**Exercise data**
BEGIN

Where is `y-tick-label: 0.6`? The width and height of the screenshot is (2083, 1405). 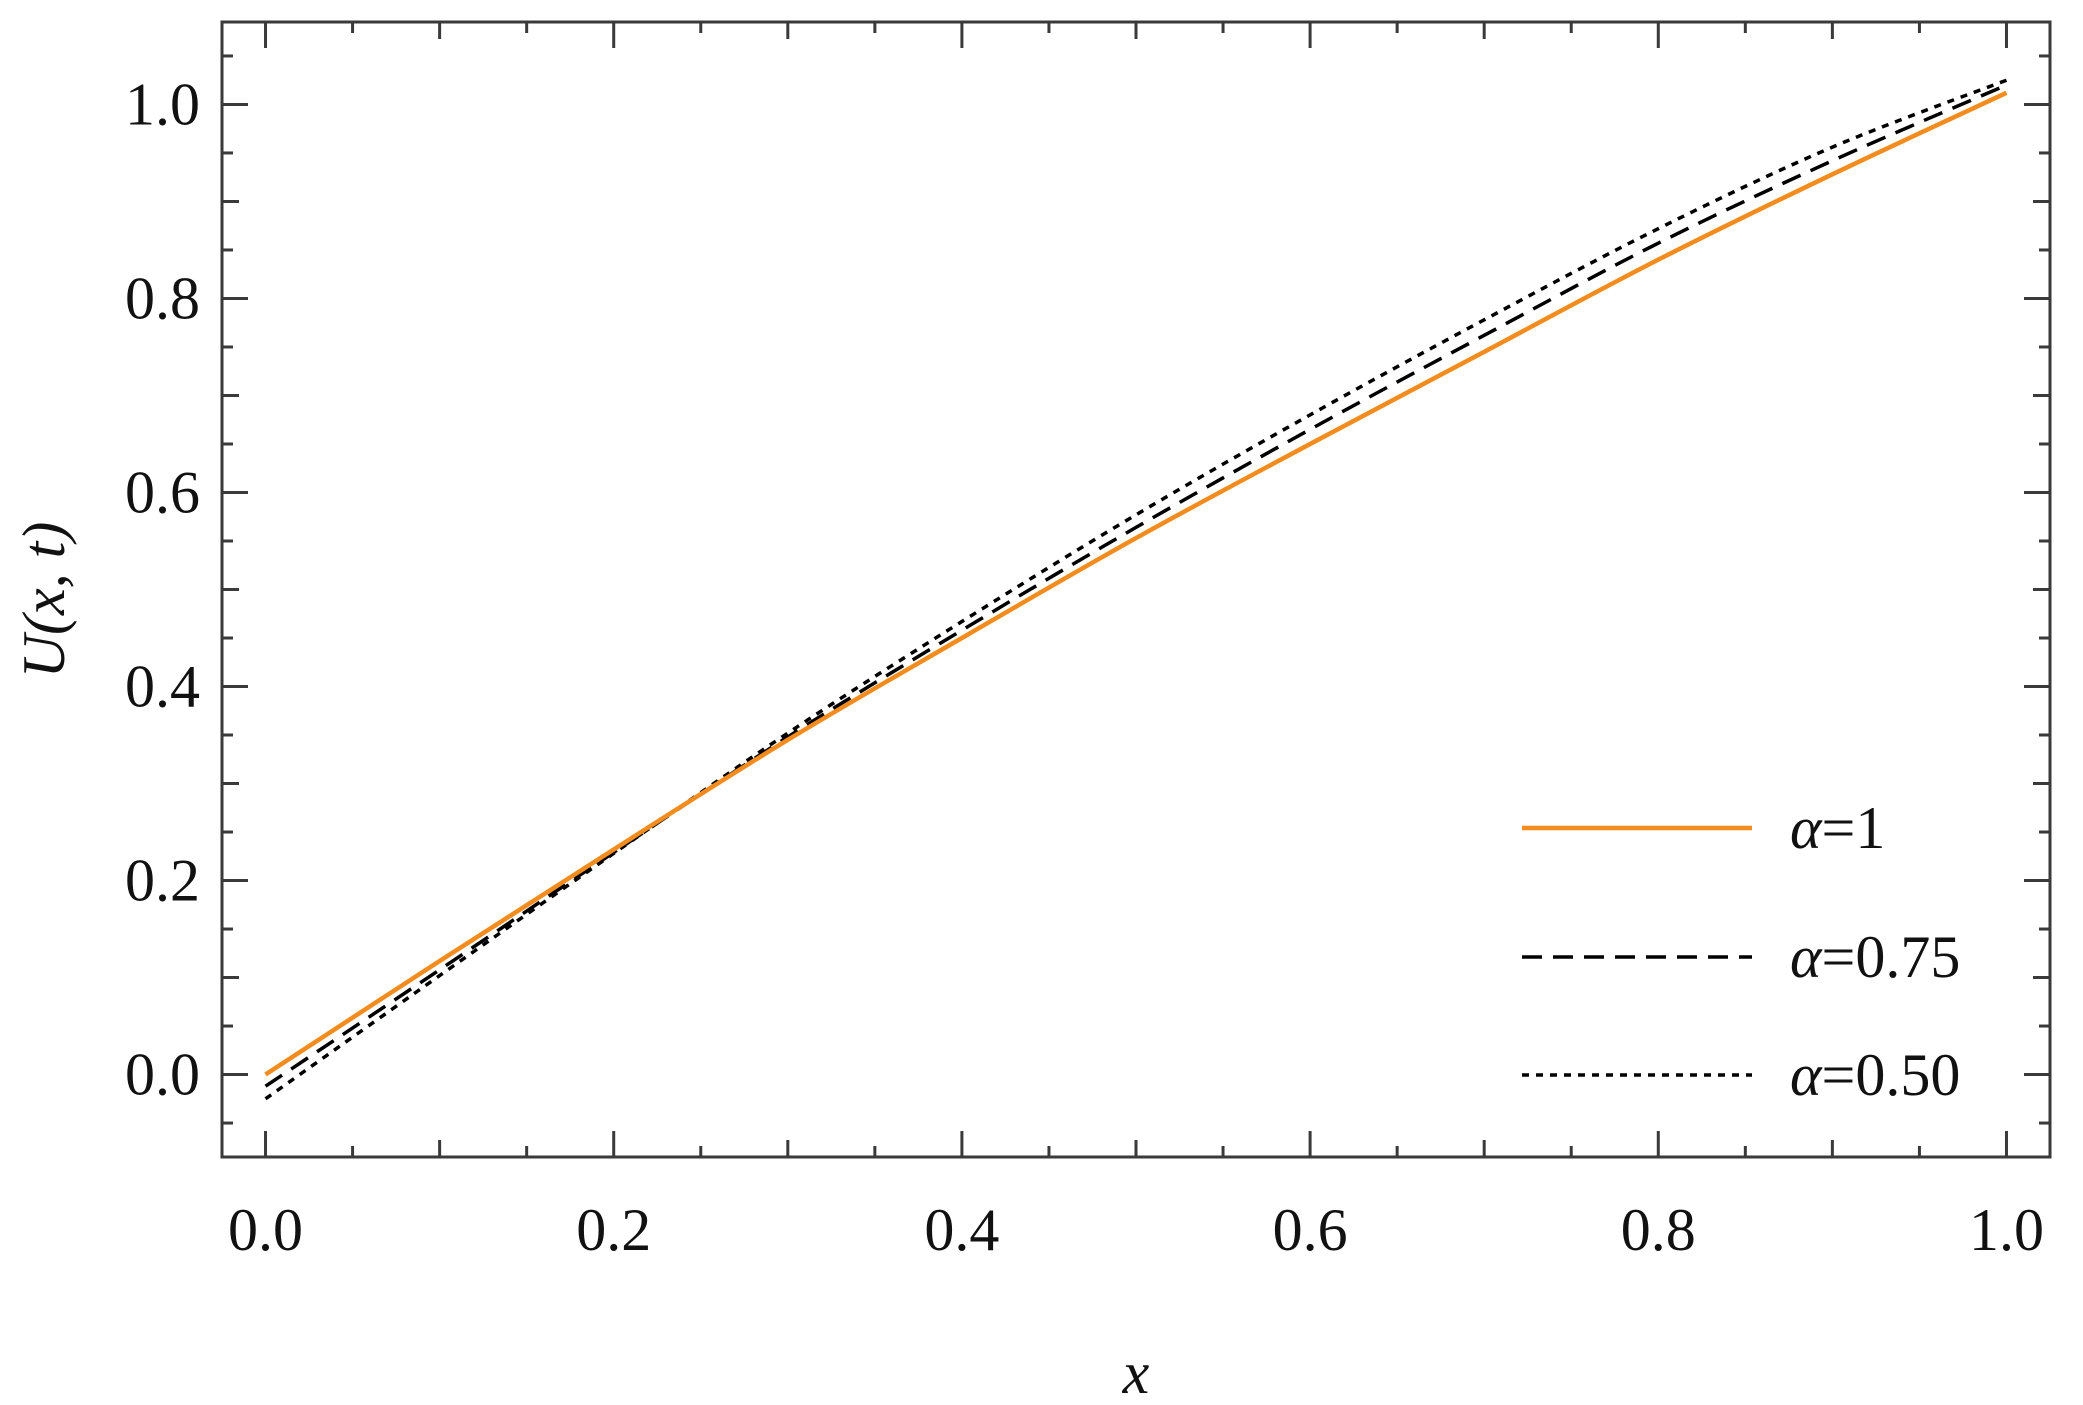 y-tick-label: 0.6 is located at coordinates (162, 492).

END
BEGIN

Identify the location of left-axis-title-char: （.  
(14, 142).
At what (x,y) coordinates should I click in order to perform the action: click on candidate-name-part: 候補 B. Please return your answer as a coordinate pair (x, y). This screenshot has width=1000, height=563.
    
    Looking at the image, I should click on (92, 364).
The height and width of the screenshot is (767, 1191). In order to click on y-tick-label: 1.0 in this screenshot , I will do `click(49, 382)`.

END
BEGIN

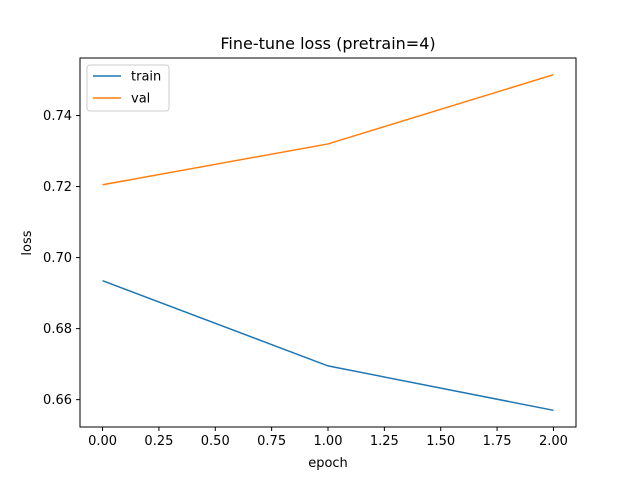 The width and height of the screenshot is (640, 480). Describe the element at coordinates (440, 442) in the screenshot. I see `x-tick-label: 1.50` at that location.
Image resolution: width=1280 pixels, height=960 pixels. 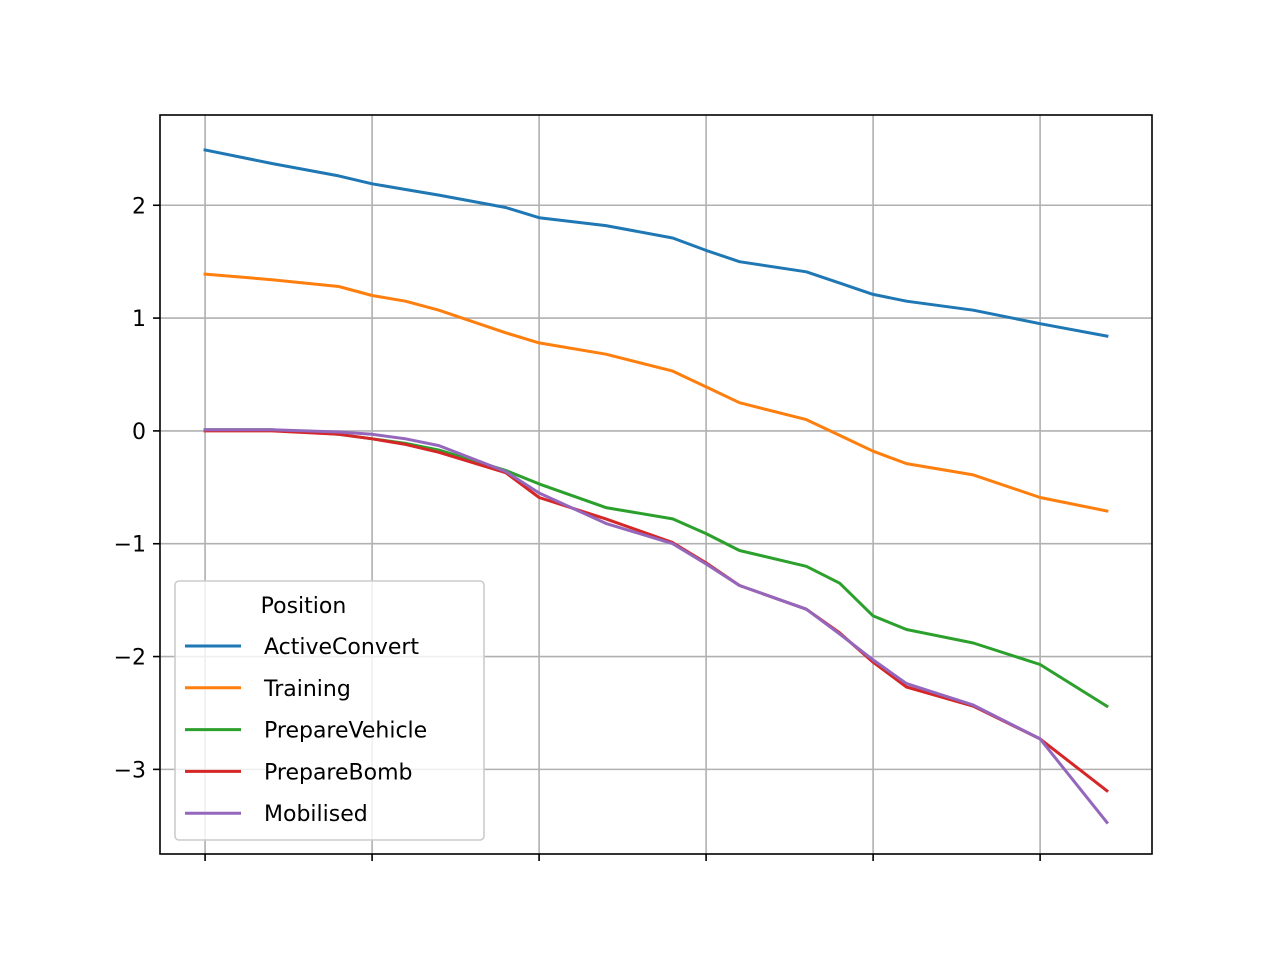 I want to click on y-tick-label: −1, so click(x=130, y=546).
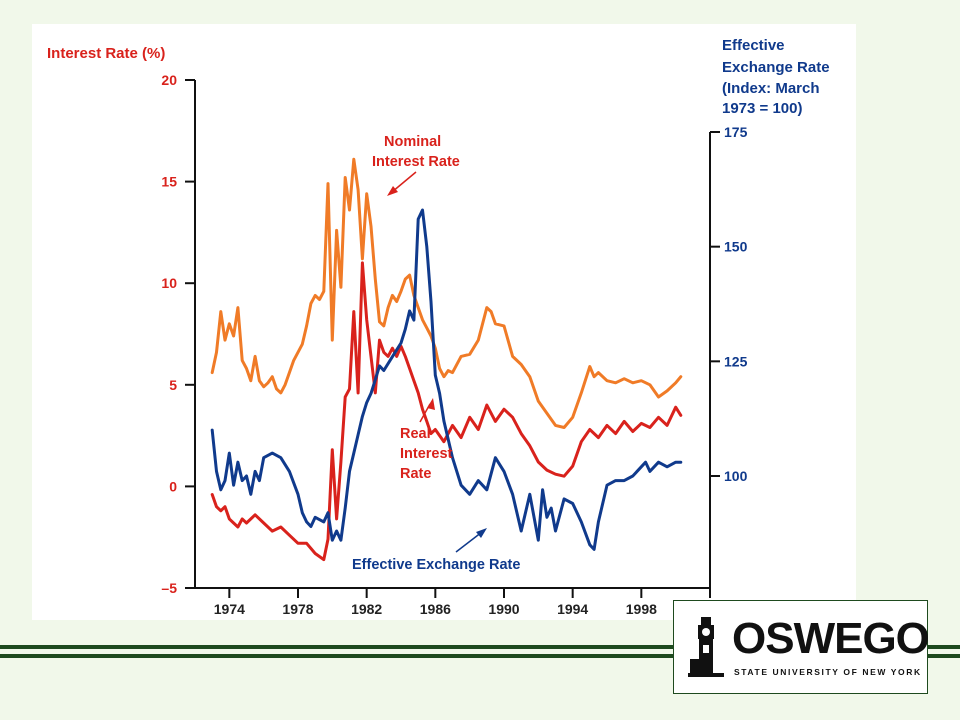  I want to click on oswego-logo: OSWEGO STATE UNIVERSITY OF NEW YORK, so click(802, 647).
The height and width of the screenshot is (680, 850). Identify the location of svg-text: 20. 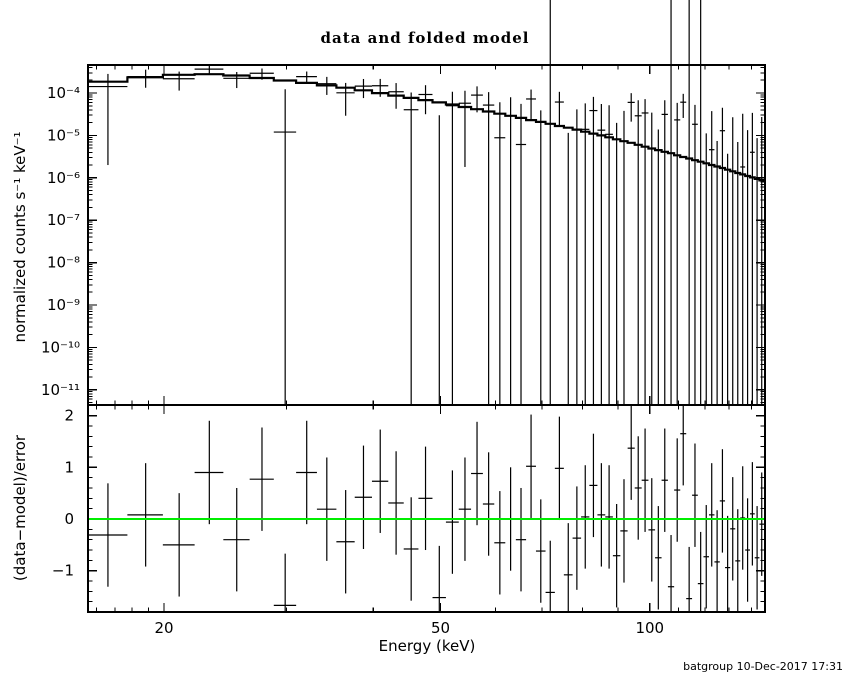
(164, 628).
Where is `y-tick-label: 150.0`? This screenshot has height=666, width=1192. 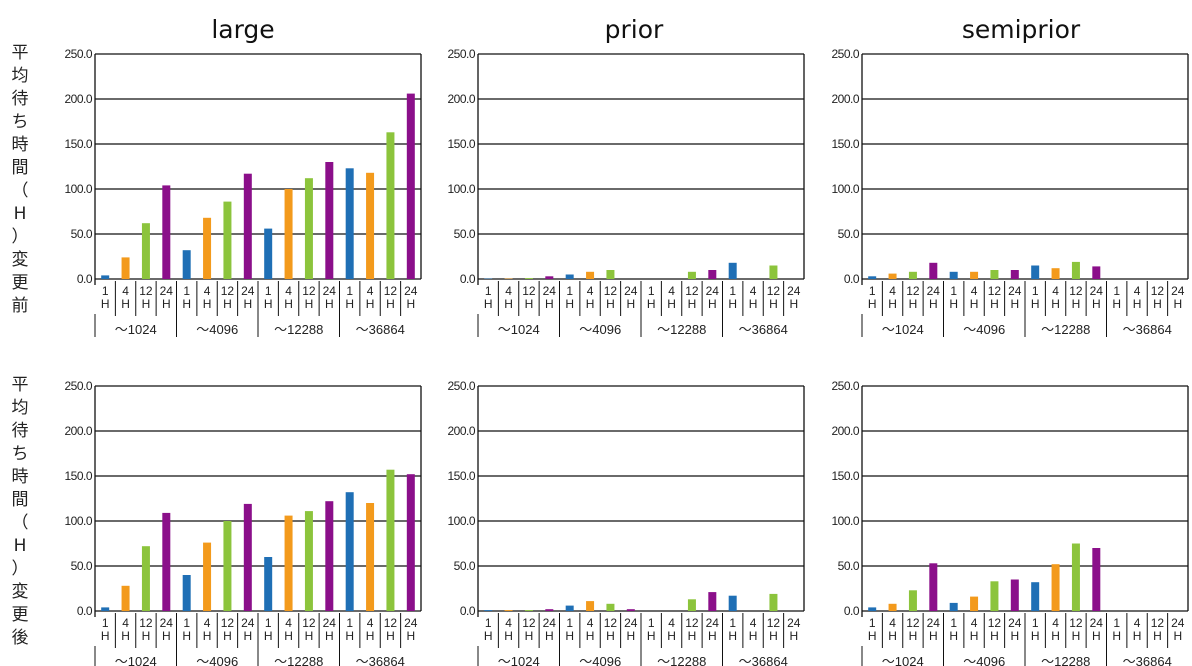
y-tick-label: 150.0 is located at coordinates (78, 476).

END

**The task**
Reproduce the records starting with the line that contains "has height=666, width=1192." and going on through the line that contains "y-tick-label: 150.0 is", switching "screenshot" to "image" and leaving everything else unchanged. Omit the pictures from your answer.

**Finished task**
Where is `y-tick-label: 150.0`? This image has height=666, width=1192. 
y-tick-label: 150.0 is located at coordinates (78, 476).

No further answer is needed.